WHAT TO WORK ON
Everything in the data below is left aside except the lines from the one containing "Instruction: Click the Logo group header" through the one containing "Viewport: 630px width, 427px height."; repeat those exactly.

○ ○ ○ ○ ○

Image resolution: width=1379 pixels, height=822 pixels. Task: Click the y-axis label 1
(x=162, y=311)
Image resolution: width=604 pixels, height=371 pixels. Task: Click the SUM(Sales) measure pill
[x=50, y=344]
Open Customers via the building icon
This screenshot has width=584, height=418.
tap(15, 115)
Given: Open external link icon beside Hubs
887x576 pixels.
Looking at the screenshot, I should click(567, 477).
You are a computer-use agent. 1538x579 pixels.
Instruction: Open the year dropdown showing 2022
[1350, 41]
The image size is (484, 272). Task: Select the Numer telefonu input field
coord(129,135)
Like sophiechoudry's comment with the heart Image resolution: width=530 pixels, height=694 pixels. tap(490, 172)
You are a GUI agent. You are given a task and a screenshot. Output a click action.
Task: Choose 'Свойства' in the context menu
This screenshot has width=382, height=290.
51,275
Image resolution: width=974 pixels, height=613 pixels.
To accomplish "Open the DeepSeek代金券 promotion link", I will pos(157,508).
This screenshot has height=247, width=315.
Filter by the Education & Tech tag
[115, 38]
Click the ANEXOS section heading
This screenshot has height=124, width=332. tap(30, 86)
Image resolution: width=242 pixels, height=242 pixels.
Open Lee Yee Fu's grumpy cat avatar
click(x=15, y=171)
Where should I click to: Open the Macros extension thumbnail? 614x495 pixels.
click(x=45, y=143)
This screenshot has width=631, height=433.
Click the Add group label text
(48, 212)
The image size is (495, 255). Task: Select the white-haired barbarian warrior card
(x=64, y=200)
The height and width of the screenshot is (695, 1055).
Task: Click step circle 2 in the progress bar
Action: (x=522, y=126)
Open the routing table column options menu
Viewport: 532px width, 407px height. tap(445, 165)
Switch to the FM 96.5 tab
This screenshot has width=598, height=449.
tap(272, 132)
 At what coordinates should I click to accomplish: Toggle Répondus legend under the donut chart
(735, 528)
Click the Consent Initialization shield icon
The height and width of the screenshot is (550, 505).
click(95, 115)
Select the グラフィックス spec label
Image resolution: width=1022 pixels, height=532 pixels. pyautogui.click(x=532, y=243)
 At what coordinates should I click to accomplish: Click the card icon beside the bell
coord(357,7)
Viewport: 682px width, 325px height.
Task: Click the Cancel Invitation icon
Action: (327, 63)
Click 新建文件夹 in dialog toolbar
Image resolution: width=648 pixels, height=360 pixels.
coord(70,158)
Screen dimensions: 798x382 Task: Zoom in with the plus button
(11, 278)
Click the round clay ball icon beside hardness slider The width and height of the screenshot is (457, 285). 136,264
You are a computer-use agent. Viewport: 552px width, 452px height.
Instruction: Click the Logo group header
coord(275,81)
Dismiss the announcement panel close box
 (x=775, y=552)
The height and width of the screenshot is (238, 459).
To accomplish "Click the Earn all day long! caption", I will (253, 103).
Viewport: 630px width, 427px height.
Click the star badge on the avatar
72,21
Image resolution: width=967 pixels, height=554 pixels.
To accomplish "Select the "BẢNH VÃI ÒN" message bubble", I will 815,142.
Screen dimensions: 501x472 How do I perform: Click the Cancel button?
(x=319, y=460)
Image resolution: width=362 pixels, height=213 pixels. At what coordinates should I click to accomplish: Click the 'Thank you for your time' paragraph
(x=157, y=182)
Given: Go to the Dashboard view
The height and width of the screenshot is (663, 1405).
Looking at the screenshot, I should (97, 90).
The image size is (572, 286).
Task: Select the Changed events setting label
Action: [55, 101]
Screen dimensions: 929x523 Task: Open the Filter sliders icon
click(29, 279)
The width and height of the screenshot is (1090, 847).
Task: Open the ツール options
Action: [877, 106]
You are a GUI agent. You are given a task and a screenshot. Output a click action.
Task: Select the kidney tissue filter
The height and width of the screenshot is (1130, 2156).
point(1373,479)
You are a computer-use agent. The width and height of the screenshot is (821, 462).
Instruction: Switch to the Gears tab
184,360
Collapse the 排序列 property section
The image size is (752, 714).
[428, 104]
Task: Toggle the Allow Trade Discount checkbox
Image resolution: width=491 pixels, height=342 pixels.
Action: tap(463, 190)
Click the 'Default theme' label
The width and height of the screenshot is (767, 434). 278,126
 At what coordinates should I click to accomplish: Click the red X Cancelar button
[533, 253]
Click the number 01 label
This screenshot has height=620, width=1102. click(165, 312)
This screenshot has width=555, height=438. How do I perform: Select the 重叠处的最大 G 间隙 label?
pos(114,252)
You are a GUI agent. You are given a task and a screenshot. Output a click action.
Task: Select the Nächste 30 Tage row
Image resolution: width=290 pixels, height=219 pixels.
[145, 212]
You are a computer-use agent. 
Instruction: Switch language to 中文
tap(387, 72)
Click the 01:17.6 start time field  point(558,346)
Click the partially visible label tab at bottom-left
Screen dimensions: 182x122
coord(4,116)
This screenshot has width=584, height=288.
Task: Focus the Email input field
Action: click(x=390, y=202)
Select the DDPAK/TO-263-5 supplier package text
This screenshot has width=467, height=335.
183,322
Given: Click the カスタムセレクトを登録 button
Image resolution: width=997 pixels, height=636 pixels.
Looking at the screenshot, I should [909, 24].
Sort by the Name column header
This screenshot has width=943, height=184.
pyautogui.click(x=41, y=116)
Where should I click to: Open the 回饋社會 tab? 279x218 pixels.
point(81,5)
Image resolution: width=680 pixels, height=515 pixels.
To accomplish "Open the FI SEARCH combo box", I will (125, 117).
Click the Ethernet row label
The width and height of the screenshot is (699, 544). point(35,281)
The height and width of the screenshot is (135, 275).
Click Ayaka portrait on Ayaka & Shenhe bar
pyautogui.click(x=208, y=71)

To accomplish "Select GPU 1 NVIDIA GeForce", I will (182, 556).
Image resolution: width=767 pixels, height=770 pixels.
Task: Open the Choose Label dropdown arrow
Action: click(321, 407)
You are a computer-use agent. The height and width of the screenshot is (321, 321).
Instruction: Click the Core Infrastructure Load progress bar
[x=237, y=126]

○ ○ ○ ○ ○

ANSWER SPACE
Instruction: Click the Logo group header
coord(275,81)
Dismiss the announcement panel close box
 (x=775, y=552)
The height and width of the screenshot is (238, 459).
To accomplish "Click the Earn all day long! caption", I will (253, 103).
Viewport: 630px width, 427px height.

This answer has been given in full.